WHAT THE EXERCISE ASKS
Quote precisely the final stretch of the listing: start at the line containing "عملية شراء العقارات (303, 250)" and stop after the last line.

- - -

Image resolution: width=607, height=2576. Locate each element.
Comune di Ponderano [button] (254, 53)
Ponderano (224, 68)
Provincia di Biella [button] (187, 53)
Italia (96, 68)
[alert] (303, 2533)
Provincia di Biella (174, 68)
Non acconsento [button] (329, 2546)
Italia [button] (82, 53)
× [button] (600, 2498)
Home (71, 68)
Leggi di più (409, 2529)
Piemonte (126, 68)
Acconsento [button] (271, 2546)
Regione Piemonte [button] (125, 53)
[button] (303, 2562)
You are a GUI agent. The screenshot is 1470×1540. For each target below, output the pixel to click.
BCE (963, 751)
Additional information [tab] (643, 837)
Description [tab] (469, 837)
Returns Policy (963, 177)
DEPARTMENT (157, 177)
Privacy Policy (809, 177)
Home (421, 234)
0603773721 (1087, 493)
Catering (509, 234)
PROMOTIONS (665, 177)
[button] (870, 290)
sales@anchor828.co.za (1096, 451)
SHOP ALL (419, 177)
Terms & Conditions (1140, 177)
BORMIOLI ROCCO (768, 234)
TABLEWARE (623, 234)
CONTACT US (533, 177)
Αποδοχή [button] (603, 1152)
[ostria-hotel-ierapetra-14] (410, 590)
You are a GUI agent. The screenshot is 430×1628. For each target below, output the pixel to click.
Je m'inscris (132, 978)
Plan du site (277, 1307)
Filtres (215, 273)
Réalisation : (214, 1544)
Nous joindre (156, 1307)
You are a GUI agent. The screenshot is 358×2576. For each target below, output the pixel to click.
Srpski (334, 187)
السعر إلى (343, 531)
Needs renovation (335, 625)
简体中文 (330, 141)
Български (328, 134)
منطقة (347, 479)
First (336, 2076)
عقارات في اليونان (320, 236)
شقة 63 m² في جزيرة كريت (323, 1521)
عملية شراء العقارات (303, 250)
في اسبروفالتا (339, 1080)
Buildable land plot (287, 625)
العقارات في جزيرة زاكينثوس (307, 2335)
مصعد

- - -

RESPONSE BELOW
عملية شراء العقارات (303, 250)
في اسبروفالتا (339, 1080)
Buildable land plot (287, 625)
العقارات في جزيرة زاكينثوس (307, 2335)
مصعد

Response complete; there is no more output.